# EXERCISE
Lines below containing the word "will" should be copied out.

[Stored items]
<<<<

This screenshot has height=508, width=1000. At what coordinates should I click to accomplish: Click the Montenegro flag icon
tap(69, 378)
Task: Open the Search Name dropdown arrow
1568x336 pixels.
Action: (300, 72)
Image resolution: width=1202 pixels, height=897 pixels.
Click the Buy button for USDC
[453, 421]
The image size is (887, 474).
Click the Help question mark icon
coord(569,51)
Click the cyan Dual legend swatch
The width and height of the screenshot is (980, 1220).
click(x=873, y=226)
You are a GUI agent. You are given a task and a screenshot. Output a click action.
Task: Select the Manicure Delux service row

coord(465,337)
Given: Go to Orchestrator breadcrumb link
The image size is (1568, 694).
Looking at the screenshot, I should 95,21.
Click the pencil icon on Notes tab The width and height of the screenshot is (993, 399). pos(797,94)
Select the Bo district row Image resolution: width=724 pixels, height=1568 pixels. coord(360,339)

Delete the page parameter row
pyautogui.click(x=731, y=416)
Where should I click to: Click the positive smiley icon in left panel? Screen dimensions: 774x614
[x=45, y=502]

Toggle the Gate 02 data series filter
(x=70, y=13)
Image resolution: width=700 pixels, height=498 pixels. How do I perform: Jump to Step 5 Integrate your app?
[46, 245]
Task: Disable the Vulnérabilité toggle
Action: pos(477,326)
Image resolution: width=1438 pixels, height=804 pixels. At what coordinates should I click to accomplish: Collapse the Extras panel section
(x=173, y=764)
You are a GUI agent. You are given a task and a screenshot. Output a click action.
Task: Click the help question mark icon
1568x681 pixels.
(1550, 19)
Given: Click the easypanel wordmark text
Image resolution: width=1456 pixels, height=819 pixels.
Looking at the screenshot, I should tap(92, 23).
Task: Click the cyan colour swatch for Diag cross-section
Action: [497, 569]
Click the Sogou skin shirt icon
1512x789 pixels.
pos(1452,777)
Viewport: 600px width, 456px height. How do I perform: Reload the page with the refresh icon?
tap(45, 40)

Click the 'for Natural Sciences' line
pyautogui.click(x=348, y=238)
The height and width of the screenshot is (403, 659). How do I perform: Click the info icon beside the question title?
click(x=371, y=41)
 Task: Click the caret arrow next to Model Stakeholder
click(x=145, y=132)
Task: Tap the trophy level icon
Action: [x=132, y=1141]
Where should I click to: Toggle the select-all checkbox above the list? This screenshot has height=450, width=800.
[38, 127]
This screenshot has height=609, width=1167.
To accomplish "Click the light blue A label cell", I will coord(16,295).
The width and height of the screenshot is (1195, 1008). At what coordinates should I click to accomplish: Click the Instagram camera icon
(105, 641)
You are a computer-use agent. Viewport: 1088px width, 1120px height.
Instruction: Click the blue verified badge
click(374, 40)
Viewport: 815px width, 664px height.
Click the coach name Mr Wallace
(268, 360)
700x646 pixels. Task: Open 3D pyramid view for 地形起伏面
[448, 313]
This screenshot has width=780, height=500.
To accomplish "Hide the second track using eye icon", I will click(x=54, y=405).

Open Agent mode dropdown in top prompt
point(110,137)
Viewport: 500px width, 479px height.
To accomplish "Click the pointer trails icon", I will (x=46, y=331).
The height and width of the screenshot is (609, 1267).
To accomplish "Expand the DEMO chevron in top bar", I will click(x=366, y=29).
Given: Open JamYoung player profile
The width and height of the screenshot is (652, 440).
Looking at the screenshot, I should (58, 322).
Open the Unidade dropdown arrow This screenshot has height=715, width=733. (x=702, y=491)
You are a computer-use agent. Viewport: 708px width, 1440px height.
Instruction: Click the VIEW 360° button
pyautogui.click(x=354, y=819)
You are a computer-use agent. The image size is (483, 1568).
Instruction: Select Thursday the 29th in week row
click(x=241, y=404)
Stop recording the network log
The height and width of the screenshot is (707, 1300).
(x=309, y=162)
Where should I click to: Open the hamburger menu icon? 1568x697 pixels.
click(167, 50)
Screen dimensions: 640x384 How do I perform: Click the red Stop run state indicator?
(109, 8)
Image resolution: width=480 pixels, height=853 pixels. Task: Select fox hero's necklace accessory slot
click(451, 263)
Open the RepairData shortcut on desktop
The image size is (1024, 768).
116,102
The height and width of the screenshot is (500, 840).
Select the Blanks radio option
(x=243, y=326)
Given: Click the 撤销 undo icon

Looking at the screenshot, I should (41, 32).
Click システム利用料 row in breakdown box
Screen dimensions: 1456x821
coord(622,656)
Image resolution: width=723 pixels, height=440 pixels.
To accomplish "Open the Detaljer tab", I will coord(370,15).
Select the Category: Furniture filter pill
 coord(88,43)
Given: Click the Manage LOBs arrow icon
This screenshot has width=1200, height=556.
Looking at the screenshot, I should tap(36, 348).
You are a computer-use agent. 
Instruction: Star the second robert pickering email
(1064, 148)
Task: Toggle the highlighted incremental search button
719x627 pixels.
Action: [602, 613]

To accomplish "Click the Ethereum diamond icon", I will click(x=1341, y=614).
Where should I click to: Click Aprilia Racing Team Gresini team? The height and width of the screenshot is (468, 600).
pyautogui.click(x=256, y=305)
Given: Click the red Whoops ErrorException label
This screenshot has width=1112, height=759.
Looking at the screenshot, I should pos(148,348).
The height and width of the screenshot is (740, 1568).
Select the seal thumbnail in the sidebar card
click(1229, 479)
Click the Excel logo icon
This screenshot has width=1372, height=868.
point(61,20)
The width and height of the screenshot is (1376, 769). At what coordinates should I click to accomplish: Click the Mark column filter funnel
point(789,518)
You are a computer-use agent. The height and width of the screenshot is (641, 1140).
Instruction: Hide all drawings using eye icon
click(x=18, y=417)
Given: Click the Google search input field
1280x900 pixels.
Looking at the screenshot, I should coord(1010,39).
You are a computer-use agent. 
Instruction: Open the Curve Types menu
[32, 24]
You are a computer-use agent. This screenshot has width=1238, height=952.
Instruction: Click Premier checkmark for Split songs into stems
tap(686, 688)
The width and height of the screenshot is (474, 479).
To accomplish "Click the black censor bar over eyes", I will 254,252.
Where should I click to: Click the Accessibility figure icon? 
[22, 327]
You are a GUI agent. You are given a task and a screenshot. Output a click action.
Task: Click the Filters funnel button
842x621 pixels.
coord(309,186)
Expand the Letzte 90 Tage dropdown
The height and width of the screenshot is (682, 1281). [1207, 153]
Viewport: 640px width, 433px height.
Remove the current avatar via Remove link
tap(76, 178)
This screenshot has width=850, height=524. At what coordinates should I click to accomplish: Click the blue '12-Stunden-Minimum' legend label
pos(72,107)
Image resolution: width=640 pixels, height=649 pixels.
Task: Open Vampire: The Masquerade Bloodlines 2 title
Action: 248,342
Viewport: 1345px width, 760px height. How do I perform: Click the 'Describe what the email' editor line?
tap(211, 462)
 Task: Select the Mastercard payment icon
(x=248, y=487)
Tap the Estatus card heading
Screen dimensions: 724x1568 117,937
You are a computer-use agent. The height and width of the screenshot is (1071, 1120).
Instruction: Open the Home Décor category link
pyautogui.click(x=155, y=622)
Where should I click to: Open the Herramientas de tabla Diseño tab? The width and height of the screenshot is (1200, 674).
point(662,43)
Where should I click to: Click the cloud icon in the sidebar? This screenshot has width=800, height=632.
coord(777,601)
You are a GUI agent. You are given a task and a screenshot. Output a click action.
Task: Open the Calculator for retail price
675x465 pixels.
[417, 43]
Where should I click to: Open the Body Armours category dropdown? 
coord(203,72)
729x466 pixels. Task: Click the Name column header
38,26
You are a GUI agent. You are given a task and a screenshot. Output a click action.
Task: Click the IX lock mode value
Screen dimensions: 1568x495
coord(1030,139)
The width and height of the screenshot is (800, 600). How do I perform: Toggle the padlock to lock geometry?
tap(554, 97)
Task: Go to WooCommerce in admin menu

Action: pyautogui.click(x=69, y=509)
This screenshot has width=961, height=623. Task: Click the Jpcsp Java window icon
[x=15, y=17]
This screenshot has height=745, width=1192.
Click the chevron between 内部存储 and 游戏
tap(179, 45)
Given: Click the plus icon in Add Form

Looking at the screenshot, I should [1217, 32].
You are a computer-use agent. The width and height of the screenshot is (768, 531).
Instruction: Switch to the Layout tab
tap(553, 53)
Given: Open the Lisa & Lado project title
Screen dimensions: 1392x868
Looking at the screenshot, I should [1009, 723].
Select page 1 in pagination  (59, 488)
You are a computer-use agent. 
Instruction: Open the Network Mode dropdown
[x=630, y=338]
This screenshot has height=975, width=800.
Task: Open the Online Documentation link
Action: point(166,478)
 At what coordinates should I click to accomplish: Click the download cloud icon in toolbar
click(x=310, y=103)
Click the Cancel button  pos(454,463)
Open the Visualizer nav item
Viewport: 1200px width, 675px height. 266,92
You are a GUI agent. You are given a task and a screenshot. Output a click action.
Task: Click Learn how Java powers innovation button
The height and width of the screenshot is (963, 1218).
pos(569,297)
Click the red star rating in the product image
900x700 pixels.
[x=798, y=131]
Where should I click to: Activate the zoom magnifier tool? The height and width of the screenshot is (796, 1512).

>>>>

# COMPLETED EXERCISE
To accomplish "Click the light blue A label cell", I will coord(16,295).
To accomplish "Hide the second track using eye icon", I will click(x=54, y=405).
To accomplish "Click the pointer trails icon", I will (x=46, y=331).
To accomplish "Expand the DEMO chevron in top bar", I will click(x=366, y=29).
To accomplish "Open the Detaljer tab", I will coord(370,15).
To accomplish "Click the Ethereum diamond icon", I will click(x=1341, y=614).
To accomplish "Click the black censor bar over eyes", I will 254,252.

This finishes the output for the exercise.